As the fire burnt, she remembered the words of her very first trainer. Love is for children. It was a damn lie. What he should have taught her at that young age was that love fucking hurt. That it couldn't last forever and was therefore doomed to be painful.
Never again, she thought. I am an assassin and a spy and I am damn good at my job. These things I can control so these things I will do. Then she turned to walk away and never looked back.
And so it was that the Black Widow didn't speak a word of English and didn't hold the gaze of any man until the day that Clint Barton walked into the remains of her burning life and helped her up.
__________
Present day
"I'll be the chain," she murmured in her medically-induced sleep.
"Coulson, does that mean something to you?" asked Nick Fury from the opposite side of her hospital bed.

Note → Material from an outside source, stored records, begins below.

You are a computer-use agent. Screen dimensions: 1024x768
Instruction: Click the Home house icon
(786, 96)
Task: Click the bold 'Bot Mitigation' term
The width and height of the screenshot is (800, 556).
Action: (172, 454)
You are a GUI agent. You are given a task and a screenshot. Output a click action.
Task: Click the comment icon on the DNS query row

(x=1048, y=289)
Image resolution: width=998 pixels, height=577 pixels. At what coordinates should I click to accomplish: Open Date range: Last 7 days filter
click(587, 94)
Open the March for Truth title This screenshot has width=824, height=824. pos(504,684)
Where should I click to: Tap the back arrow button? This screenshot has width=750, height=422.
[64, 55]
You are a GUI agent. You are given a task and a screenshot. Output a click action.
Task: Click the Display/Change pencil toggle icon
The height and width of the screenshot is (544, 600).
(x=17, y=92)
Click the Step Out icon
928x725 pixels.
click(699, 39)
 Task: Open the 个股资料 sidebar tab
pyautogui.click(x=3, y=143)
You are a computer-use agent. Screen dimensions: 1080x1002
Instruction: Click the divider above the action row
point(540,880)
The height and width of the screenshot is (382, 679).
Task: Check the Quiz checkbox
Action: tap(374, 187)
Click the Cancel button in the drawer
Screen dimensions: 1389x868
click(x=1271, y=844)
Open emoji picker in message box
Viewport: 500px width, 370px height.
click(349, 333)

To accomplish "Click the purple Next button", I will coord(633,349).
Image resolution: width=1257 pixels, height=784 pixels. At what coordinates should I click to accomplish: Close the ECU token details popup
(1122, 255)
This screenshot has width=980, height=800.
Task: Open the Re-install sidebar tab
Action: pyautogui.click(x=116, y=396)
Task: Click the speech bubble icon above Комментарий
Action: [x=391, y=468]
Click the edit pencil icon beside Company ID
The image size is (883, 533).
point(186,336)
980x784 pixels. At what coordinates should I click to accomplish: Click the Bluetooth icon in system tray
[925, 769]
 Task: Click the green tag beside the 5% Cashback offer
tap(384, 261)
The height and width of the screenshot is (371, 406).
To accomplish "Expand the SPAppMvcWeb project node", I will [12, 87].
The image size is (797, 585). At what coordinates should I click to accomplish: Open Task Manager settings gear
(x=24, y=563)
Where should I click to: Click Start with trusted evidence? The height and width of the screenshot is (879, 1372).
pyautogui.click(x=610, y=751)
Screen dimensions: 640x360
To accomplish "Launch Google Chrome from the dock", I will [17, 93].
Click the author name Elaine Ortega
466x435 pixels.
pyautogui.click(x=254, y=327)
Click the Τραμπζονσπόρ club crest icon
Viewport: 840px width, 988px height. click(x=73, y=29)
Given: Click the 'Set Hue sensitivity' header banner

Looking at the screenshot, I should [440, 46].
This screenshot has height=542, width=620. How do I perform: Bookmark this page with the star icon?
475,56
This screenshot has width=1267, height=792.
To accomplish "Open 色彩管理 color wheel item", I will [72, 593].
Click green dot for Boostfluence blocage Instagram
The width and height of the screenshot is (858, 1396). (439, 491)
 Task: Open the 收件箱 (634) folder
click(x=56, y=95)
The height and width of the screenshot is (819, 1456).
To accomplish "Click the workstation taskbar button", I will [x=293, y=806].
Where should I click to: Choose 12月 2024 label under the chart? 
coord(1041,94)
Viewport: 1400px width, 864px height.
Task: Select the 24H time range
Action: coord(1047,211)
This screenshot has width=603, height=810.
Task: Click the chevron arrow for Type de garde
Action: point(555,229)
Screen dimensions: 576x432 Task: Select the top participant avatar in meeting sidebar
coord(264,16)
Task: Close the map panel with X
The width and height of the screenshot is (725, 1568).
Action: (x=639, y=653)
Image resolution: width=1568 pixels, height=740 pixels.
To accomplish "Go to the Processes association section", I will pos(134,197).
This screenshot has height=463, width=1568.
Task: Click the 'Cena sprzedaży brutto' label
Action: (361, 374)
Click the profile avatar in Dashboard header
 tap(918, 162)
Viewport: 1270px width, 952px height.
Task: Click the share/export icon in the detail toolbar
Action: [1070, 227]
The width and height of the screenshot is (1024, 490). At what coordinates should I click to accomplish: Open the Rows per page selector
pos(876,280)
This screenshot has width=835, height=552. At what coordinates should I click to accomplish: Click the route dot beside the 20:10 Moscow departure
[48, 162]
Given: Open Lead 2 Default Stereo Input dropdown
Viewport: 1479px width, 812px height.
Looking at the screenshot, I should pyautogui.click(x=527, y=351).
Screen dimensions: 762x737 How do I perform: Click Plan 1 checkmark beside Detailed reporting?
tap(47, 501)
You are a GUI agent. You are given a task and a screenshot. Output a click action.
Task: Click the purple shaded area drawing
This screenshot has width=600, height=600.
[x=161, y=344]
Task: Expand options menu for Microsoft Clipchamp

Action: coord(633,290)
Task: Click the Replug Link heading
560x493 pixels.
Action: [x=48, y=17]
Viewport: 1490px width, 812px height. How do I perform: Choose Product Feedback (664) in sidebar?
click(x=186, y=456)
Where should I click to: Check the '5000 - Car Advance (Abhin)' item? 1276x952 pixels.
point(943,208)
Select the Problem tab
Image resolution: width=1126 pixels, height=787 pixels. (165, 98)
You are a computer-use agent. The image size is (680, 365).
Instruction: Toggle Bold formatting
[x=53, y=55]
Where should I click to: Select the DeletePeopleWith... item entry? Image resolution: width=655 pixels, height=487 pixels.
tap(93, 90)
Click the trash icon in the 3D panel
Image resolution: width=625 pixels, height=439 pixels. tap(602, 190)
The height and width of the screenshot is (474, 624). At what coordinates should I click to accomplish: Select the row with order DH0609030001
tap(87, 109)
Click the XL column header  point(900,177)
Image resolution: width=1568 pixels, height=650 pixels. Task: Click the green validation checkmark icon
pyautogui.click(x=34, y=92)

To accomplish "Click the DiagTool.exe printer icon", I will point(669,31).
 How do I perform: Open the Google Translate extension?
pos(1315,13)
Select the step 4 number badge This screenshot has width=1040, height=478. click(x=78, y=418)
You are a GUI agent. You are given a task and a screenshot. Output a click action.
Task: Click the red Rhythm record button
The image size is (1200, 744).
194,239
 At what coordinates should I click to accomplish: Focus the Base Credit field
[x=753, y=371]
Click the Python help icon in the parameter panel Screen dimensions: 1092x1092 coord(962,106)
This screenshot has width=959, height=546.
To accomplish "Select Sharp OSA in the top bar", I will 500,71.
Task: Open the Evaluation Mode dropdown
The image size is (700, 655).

"No, sir, just gibberish, I think," the worried Agent Coulson replied. He obviously hadn't yet gone to sleep but Fury wouldn't tell him to go home. Phil would do what he wanted in this circumstance, anyway. No point in fighting him.
"And she's out of danger?" he asked and Coulson nodded his reply.
"And Barton?" he asked. The blood drained from Coulson's face.
"He's on his way, sir," Coulson said, "it's going to be hard on him."
He met Fury's eye and an unspoken conversation let him know Fury was of the same opinion.
"Look after him, okay?" Fury said and left the hospital room.